The paper detailing their findings is published in the April issue of CHANCE, a journal from the American Statistical Association.

Holmes, who has been using stylometry since the 1980s, earned his PhD at Kings College, University of London. Doing this type of research requires large samples of 3,000 words or more, he says. It doesn’t work with short writing samples.

To do the Crockett research, Holmes recruited Samara, who had taken several of his upper-level statistics classes, to join him.

Samara was awarded an OSCAR scholarship to undertake the project, and together they applied multivariate methods and machine-learning analyses not only to Crockett’s purported works but to those of several ghostwriters that historians have suggested were his publicists and collaborators.

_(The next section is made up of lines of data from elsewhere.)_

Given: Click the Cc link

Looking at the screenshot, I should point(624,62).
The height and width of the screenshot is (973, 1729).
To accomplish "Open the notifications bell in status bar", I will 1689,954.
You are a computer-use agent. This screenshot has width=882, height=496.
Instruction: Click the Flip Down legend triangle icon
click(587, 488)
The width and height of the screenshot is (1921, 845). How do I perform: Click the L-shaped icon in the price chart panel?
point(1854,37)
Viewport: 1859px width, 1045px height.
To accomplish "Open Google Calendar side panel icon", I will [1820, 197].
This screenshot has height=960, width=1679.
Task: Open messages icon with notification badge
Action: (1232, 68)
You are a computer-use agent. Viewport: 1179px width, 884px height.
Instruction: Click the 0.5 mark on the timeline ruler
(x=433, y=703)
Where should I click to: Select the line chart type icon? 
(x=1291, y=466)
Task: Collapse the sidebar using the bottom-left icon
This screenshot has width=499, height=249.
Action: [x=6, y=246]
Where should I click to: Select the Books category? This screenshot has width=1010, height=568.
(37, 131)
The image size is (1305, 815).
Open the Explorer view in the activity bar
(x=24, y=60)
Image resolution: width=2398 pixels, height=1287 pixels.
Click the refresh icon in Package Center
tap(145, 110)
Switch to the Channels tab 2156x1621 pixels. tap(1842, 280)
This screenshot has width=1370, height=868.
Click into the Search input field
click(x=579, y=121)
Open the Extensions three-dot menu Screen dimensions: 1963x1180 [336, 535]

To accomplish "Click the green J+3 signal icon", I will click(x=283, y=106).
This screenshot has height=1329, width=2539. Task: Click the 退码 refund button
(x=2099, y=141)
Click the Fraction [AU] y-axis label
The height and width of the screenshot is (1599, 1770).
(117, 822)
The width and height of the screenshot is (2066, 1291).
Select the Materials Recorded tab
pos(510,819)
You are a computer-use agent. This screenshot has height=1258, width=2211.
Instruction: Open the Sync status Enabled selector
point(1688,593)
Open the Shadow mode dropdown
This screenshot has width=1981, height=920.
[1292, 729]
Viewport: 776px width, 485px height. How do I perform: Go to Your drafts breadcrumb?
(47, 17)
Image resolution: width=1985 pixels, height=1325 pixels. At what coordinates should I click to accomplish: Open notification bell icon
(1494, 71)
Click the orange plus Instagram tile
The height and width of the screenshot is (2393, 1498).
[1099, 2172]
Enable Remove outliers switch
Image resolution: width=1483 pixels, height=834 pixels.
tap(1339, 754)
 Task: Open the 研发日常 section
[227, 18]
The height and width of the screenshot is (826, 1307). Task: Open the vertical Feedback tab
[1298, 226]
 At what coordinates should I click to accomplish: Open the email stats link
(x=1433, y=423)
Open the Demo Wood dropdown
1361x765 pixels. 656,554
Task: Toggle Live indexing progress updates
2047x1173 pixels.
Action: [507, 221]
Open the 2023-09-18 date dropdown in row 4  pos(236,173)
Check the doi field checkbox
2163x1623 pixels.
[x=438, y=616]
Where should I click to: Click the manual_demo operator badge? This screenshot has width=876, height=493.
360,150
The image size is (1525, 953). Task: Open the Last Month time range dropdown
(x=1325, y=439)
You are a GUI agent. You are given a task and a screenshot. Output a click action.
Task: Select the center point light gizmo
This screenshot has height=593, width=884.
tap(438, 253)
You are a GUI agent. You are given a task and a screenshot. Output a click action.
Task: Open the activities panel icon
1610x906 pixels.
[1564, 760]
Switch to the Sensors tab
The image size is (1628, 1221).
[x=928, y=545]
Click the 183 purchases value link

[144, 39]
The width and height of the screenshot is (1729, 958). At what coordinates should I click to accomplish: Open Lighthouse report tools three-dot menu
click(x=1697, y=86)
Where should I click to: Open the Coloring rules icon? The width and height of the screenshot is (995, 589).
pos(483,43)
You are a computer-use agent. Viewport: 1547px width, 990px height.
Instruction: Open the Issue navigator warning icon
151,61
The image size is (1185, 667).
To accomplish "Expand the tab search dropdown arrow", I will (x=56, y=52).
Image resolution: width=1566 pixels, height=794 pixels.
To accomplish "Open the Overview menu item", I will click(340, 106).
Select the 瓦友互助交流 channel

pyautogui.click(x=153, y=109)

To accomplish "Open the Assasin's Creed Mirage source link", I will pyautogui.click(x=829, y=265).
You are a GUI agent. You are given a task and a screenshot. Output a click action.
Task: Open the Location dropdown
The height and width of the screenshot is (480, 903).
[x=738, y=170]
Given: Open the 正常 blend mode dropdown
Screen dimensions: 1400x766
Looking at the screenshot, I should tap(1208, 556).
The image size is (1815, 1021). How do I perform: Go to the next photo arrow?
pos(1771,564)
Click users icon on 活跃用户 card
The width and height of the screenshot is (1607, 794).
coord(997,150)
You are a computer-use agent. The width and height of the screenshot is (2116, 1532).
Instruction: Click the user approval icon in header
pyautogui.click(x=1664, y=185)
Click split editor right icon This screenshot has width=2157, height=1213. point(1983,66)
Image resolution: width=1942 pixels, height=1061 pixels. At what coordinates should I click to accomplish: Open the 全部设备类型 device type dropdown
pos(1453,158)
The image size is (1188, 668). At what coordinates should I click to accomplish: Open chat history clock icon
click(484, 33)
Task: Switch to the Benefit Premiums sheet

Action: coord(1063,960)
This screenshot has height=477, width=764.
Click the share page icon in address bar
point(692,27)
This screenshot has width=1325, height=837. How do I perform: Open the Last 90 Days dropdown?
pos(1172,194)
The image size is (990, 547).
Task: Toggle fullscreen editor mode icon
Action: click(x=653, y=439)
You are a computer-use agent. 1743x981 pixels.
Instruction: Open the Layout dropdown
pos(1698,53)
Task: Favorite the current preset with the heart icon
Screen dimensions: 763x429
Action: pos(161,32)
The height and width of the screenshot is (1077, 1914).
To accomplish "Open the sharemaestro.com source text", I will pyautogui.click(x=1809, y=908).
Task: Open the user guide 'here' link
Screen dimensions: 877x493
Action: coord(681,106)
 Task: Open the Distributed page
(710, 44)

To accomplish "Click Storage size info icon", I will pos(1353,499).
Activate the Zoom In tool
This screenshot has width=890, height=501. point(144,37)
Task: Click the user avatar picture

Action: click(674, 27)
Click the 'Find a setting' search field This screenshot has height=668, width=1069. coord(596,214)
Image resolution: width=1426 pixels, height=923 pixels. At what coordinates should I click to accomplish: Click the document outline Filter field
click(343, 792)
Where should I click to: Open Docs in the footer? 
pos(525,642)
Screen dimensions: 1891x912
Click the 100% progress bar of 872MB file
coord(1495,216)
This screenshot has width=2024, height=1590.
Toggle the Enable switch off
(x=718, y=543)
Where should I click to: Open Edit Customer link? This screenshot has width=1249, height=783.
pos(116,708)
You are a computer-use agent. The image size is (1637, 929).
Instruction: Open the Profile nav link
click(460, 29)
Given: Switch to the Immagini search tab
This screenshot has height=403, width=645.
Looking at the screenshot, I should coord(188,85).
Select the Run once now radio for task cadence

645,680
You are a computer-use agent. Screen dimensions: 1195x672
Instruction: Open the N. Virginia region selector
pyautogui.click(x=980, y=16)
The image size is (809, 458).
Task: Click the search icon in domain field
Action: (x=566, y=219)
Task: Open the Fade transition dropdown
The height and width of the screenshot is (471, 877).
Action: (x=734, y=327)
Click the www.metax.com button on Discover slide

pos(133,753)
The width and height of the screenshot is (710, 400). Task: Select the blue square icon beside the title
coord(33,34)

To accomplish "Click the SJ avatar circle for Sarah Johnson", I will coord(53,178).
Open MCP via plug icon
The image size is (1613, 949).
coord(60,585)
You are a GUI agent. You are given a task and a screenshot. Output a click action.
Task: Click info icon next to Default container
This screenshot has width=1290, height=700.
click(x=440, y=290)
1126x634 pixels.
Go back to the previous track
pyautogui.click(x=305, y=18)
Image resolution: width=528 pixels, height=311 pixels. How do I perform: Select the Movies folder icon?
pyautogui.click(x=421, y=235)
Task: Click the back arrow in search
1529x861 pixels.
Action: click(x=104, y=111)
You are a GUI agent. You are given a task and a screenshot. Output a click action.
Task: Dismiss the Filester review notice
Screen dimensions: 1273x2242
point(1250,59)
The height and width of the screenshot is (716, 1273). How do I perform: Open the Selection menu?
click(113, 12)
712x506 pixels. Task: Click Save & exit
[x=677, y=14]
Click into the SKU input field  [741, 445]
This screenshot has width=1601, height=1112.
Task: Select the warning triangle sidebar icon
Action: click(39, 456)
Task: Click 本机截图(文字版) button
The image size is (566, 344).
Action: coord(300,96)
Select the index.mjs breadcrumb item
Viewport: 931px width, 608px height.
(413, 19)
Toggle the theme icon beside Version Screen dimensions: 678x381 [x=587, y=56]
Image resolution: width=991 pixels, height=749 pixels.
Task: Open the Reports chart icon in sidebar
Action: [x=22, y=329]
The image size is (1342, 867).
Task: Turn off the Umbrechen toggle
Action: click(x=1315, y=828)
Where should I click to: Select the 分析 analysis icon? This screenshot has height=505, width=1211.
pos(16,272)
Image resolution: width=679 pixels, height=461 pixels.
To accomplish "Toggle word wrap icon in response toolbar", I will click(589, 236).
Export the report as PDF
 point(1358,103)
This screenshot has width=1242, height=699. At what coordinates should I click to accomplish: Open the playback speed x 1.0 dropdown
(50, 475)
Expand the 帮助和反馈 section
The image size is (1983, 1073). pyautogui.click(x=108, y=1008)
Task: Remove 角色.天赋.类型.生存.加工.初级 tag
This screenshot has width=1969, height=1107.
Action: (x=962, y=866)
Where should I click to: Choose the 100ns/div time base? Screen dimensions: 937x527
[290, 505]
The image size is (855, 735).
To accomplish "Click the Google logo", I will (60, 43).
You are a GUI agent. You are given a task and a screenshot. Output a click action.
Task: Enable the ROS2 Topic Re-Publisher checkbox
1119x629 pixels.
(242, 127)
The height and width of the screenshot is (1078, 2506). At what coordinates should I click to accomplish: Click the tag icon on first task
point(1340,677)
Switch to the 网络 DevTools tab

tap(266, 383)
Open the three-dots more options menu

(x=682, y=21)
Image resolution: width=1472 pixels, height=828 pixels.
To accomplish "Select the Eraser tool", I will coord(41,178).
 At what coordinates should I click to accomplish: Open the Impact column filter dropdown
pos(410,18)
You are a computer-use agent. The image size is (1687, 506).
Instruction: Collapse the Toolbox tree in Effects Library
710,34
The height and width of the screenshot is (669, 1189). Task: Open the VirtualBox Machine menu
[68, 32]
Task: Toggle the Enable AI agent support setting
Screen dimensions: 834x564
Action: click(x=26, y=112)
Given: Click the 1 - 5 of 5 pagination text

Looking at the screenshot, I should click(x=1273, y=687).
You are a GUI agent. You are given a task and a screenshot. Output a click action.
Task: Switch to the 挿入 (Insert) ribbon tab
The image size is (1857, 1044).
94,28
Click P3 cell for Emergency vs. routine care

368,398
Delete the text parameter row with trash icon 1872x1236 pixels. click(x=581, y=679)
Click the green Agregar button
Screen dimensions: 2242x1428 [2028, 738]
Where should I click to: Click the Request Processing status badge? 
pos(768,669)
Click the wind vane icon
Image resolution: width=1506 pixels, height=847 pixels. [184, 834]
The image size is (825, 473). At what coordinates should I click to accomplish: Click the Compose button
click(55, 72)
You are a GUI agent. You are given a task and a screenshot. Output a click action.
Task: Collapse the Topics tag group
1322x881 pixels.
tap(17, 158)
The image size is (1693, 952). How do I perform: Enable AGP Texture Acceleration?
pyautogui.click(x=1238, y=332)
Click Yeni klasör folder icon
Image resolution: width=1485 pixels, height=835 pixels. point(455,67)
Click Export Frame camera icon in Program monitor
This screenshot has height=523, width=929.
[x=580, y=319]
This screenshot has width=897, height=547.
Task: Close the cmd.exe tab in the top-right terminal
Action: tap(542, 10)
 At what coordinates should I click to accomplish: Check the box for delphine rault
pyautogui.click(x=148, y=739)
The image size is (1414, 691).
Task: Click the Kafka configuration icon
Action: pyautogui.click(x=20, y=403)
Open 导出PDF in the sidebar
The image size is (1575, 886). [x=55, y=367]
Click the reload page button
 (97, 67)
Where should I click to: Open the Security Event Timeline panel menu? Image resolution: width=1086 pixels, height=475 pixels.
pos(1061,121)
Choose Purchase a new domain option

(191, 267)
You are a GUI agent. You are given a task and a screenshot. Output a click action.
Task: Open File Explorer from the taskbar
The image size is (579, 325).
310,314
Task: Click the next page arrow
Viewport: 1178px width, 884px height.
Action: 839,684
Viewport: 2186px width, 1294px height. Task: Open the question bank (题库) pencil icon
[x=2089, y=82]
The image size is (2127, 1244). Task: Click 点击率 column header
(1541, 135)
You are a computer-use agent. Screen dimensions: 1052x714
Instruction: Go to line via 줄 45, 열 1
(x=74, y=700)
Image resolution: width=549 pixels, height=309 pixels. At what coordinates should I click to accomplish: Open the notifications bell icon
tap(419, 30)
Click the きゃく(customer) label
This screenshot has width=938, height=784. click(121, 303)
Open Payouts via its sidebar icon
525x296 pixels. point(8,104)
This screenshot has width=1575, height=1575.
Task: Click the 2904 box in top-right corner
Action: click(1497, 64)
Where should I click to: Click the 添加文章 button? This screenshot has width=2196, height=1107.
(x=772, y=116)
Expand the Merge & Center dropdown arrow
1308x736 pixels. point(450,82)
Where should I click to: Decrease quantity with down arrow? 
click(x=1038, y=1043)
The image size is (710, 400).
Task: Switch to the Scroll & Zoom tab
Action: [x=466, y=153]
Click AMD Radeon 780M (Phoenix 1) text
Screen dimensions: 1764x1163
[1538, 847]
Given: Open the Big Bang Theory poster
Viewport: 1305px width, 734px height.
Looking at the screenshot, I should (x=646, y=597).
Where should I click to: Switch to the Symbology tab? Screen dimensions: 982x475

Statistics researchers identified ghostwriters who authored the books attributed to American frontiersman Davy Crockett.

This study is the first to employ modern stylometric methods on Crockett’s purported works, Holmes says.

The books the researchers analyzed were:

  • The Life and Adventures of Colonel David Crockett of West Tennessee (1833).
  • The Life of Martin Van Buren (1835).
  • Colonel Crockett’s Exploits and Adventures in Texas (1836).

 “In this case, we added support to the doubts historians have harbored concerning these books and, more importantly, confirm their actual ghostwriters,” Holmes says.